Organic Chemicals, except for PFASPesticidesDevelopmental_Toxicity

Terbacil is a weed-killing herbicide used on some fruit, nut, and other perennial crops and in certain non-crop areas. It can move into groundwater and may affect the liver and thyroid at high doses, so limiting exposure matters [1][2].

Where It Comes From

Applied to fields and orchards; breaks down slowly in soil and can leach to wells [2].

How You Are Exposed

Eating residues on treated crops, drinking contaminated private wells or surface water, handling or applying the product, or breathing spray drift near fields [1][2][3].

Why It Matters

Can irritate eyes and skin during handling; in animals, long-term dosing affected liver/thyroid; EPA has not identified terbacil as a likely human carcinogen. EPA sets a reference dose and water benchmarks to manage risk [1][2][3].

Who Is at Risk

Farmworkers/applicators; people living near treated fields; private-well users; infants/children; people with thyroid disease [1][2].

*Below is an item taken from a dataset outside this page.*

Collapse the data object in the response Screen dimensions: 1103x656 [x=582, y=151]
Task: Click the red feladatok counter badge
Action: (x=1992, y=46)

How to Lower Your Exposure

Follow the label and use protective gear when applying; avoid spray drift; wash and peel produce; review your water report or test private wells; consider certified activated carbon or reverse-osmosis filters for herbicides [1][3].

References

  1. [1]U.S. EPA, Integrated Risk Information System (IRIS): Terbacil (CASRN 5902-51-2).
  2. [2]U.S. EPA, Terbacil: Reregistration Eligibility Decision (RED) and Registration Review Human Health Risk Assessment.
  3. [3]U.S. EPA, Human Health Benchmarks for Pesticides in Water: Terbacil.